Putting women’s needs on the disaster risk reduction agenda is crucial


Chido Nuyaruwata is a women’s rights and climate justice activist from Zimbabwe. She is an active member of African Women in Leadership Network, Zimbabwe Chapter, which is supported by UN Women Zimbabwe. In her blog, Chido discusses why women’s leadership in climate action is crucial and why increased participation women’s organizations in the DRR programme design is urgently required.

Chido Nyaruwata is a member of the AWLN Zimbabwe Youth Caucus. Photo courtesy of Chido Nyaruwata
Chido Nyaruwata is a member of the AWLN Zimbabwe Youth Caucus. Photo courtesy of Chido Nyaruwata

What climate context do African women and girls find themselves? Due to the gendered division of household labour, women and girls daily interact with natural resources. They depended on stable and clean environments to sustain themselves, their families, and communities.

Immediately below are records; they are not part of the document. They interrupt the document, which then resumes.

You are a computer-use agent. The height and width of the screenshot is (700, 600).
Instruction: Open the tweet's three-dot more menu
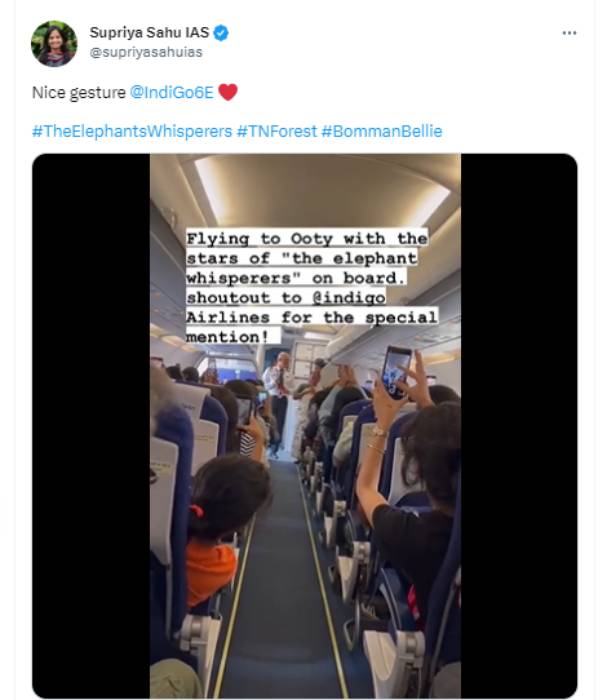click(569, 33)
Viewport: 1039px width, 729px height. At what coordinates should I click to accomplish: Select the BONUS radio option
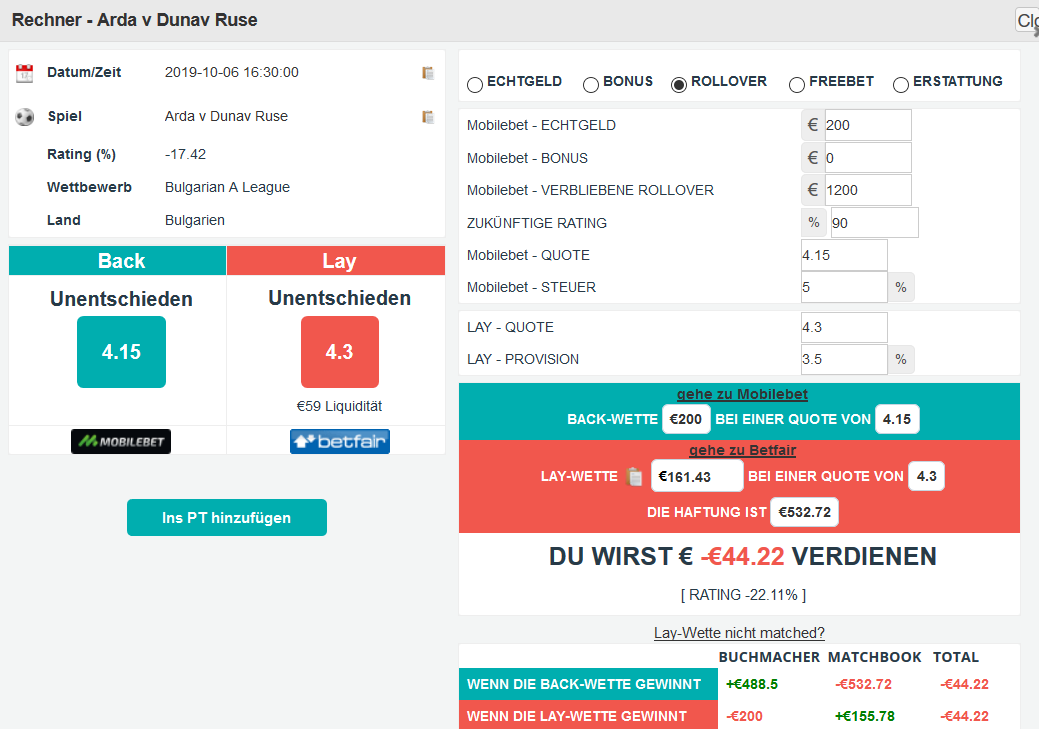(591, 85)
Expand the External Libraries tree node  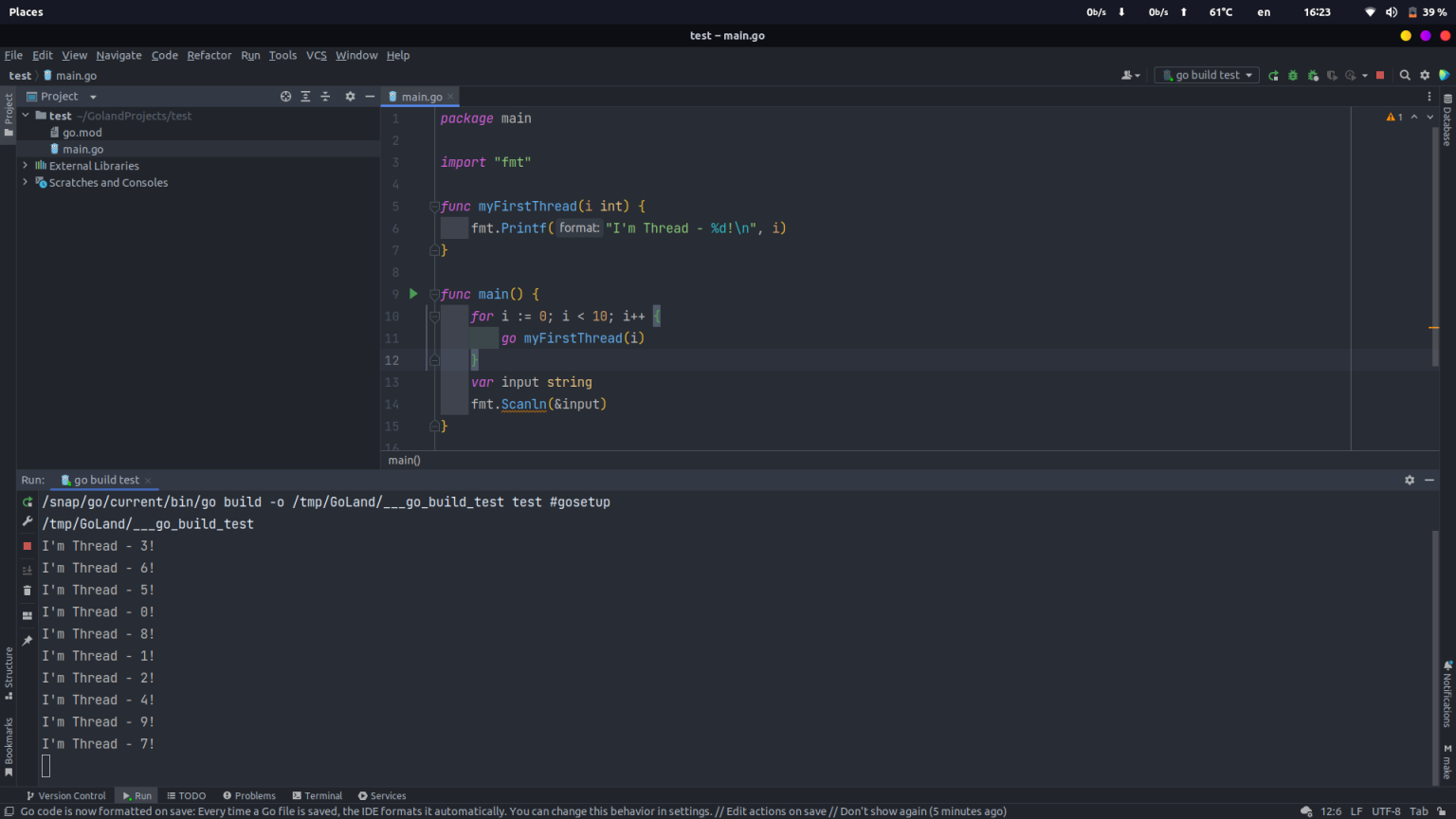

Unfortunately, women and girls’ ability to fully access and control natural resources is hindered by systemic inequities and gender biases in land ownership, inheritance rights, access to resources, and social norms of participation in natural resources management. In Zimbabwe, women constitute about 81 percent of contributing family workers in the agricultural sector but constitute 44.9 percent of landowners of agricultural land (ZIMSTAT, 2019). Women’s agricultural labour sustains their families, but this hasn’t translated to landownership.

In terms of decision-making authority, there are low levels of representation of women in all the selected public offices. In 2019, women constituted about 44% of members of the Upper House of parliament and 32 percent in the Lower House. In 2018, 72 women as compared to 190 men held director roles in public service (ZIMSTAT, 2019).

The above inequalities are worsened by the climate change. Extreme weather patterns such as droughts, cyclones, floods, and heatwaves have become frequent on the African continent. The socio-economic impacts of these extreme weather patterns include reduced agricultural production and increased food insecurity, limited access to clean and safe water sources, increased vulnerabilities to sexual and gender-based violence, increased vulnerabilities to disease and reduced access to healthcare and reduced macroeconomic opportunities.

In late January 2022, four Southern African countries including Zimbabwe experienced tropical storm Ana. With heavy rains and strong winds, tropical storm Ana reminded us how vulnerable our countries are. It was a difficult moment as we had flashbacks from Cyclone Idai. In March 2019, Cyclone Idai and subsequent flooding destroyed more than 773 million USD in buildings, infrastructure, and crops. More than 100,000 homes were damaged or destroyed. (World Vision, 2020). In Zimbabwe, 51 000 people were displaced and 340 died.

Women and girls met challenges of unsafe shelters and engaged in transactional sex as coping mechanisms in the post disaster environment. Sexual exploitation after Cyclone Idai illustrates that women and girls had not been given adequate opportunities to negotiate Disaster Risk Reduction (DRR) initiatives that are gender responsive. Women and girls’ health, safety and livelihood need for safe shelter and access to services in the climate emergency was denied due to their limited access to decision-making processes.

The increased participation of women in communities, feminist activists, women’s service organisations in the DRR programme design is urgently required. It’s important for African governments to understand the diverse and varied experiences of women and girls. To ensure these groups’ collective and individual practical and strategic needs are incorporated. These groups are knowledgeable. They have the tools to transform power relations shaping discrimination against women and girls in our society. Duty bearers must engage them if they are serious about achieving gender equality in the context of climate change.